* Dados a processar
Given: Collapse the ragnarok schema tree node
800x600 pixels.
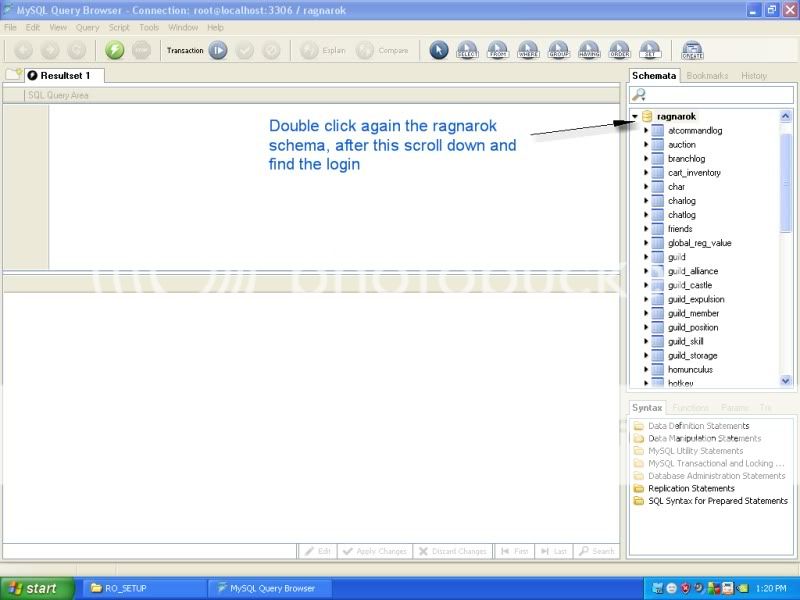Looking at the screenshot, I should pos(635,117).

==

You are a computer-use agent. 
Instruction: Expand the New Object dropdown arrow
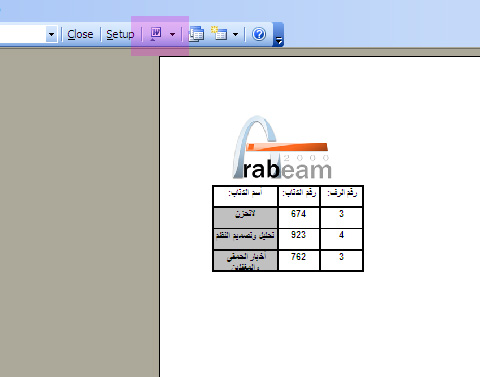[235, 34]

* Descrição da tarefa
Em quantas linhas dos dados aparece a palavra "dropdown"? Responda apenas com o número.

* Resposta
1